Yargıtay 19. Hukuk Dairesi 2012/15051 Esas 2013/1223 Karar Sayılı İlamı

Abaküs Yazılım
19. Hukuk Dairesi
Esas No: 2012/15051
Karar No: 2013/1223
Karar Tarihi: 23.01.2013

Yargıtay 19. Hukuk Dairesi 2012/15051 Esas 2013/1223 Karar Sayılı İlamı

19. Hukuk Dairesi         2012/15051 E.  ,  2013/1223 K.

    "İçtihat Metni"

    MAHKEMESİ :Asliye Hukuk Mahkemesi

    Taraflar arasındaki itirazın iptali davasının yapılan yargılaması sonunda ilamda yazılı nedenlerden dolayı davanın kısmen kabulüne, kısmen reddine yönelik olarak verilen hükmün süresi içinde davacı vekilince temyiz edilmesi üzerine dosya incelendi, gereği konuşulup düşünüldü.

    - K A R A R -

    Davacı vekili müvekkilinin davalılar aleyhine 04.09.2003 vade tarihli 8.000 TL bedelli, alacaklısı müvekkili borçlusu davalı ..., kefili diğer davalı ... olan senede dayalı olarak icra takibi yaptığını, davalıların haksız itirazı nedeniyle takibin durduğunu ileri sürerek itirazın iptaline, %40 tazminata karar verilmesini talep ve dava etmiştir.
    Davalılar, davaya cevap vermemiştir.
    Mahkemece, senedin ödeme tarihinin 04.09.2003, takip tarihinin ise 26.09.2011 olduğu, zamanaşımına uğradığı yazılı delil başlangıcı teşkil ettiği, davacı tanıklarının davacı ile davalı ... arasında taşınmaz satışı gerçekleştiği, buna karşılık davacının davalı ...’e senet bedeli kadar ödeme yaptığı ancak taşınmazın tapuda yapılacak devrinin teminatı için davalı ...’in davacıya davaya konu senedi verdiği, senette rakamla bedel hanesinde 8.000.000.000 TL, yazıyla bedel hanesinde ise sekiz milyon TL yazdığı, T.T.K’nun 558. maddesi gereğince bononun rakam ve yazıyla yazılı bedelleri arasında çelişki ve farklılık bulunması halinde bononun yazıyla bedel yazılı kısmına değer verileceğinin düzenlendiği buna göre davacının davalıdan 8,00 YTL alacaklı olduğu gerekçesiyle davanın kısmen kabulüne, davalıların bu miktara yaptıkları itirazın iptaline, %40 oranında icra inkar tazminatının davalılardan tahsiline karar verilmiş, hüküm davacı vekilince temyiz edilmiştir.
    Dosyadaki yazılara kararın dayandığı delillerle gerektirici sebeplere, delillerin takdirinde bir isabetsizlik bulunmamasına göre, davacı vekilinin yerinde görülmeyen bütün temyiz itirazlarının reddiyle usul ve kanuna uygun bulunan hükmün ONANMASINA, aşağıda yazılı onama harcının temyiz edenden alınmasına, 23.01.2013 gününde oyçokluğuyla karar verildi.

    KARŞI OY YAZISI

    Dava, zamanaşımına uğramış bonoya dayalı alacağın tahsili için girişilen icra takibine yönelik itirazın iptali istemine ilişkindir.
    Davacı, dava konusu bononun lehdarı, davalılardan ... borçlusu, diğer davalı ... ise aval verenidir.
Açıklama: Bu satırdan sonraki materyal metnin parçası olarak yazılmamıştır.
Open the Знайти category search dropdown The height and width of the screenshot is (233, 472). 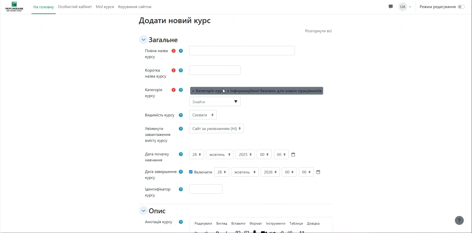coord(215,102)
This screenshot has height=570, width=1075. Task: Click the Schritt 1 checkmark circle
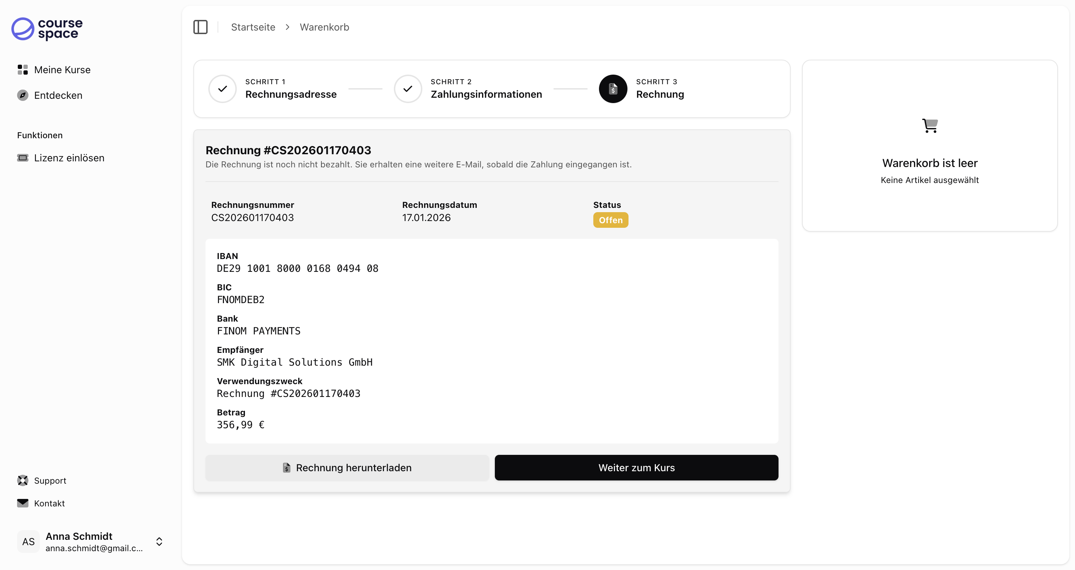pos(222,88)
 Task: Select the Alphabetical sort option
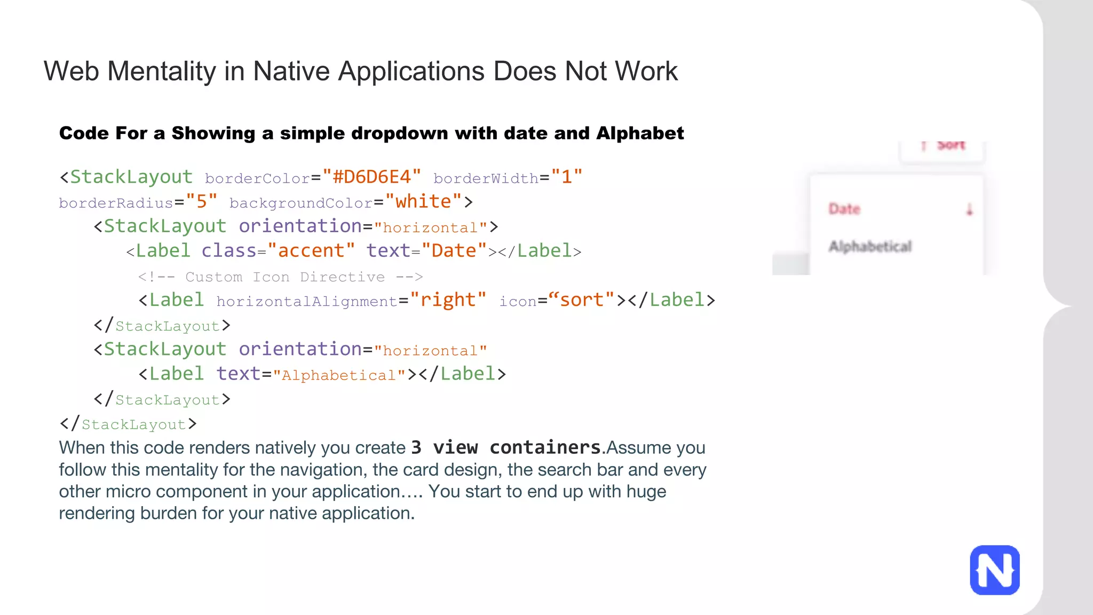[870, 246]
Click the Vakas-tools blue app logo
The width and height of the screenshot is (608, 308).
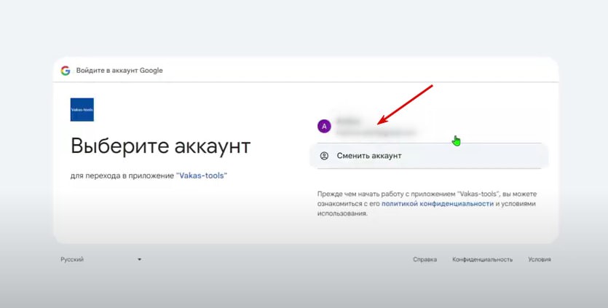[82, 109]
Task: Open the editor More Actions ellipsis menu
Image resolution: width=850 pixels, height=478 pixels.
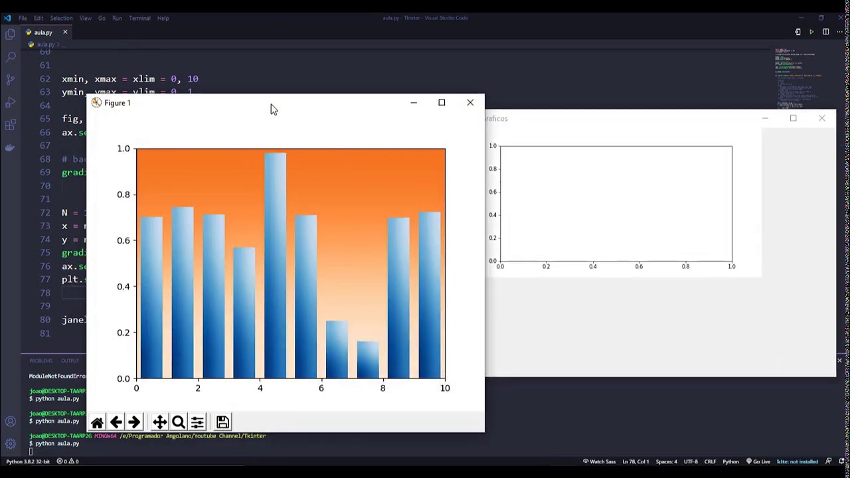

Bononun zamanaşımına uğradığı ve yazılı delil başlangıcı niteliğinde olduğu yerel mahkemenin de kabulündedir.
    Tarafların bonodaki sıfatları gözetildiğinde, davacı ile senet borçlusu olan davalı ... arasında temel ilişki bulunduğunun kabulü gerekir. Zamanaşımına uğramış olan bono temel ilişki yönünden yazılı delil başlangıcı niteliğinde olduğundan davacı, temel ilişkiden doğan alacağını (tanık dahil) her türlü delille kanıtlayabilir. Böyle bir durumda artık, zamanaşımına uğrayan ve bu nedenle kambiyo hukukundan kaynaklanan hakların yitirilmesine neden olan dava konusu bono yönünden 6762 sayılı TTK.nun 690.maddesi yollamasıyla 588/1.maddesi hükmünün uygulanabilirliği bulunmamaktadır. Somut olayda davacı, alacak miktarı da dahil olmak üzere alacağını her türlü delille kanıtlayabilir.
    Olayların açıklanması taraflara, hukuki nitelendirmesi hakime aittir. Duruşmada dinlenen davacı tanıklarının beyanlarından davacının davalı ...’den tapu dışı işlemle tarla satın aldığı ve satış bedeli olarak ödediği 8.000 (eski parayla 8 milyar) TL.karşılığında teminat olmak üzere dava konusu senedin düzenlendiği, satışa konu taşınmazın resmi satışının gerçekleşmemesi nedeniyle bu bonodan dolayı 8.000 TL.alacaklı olduğu anlaşılmaktadır.
    Her ne kadar icra takibinde işlemiş faiz talebinde de bulunulmuş ise de zamanaşımına uğramış bono alacağı yönünden artık senetteki vade tarihine dayanılamaz. Takipten önce temerrüt ihtarnamesine de rastlanılmadığından temerrüt takiple gerçekleşmiştir. Bu durumda Mahkemece işlemiş faiz talebinin reddi ile asıl alacak bakımından itirazın iptali ve takibin devamına karar verilmesi gerekirken somut olaya uygun düşmeyen gerekçelerle yazılı şekilde hüküm kurulması doğru olmayıp, hükmün bozulması gerektiğini düşündüğümden sayın çoğunluğun onama yönündeki görüşüne katılamıyorum.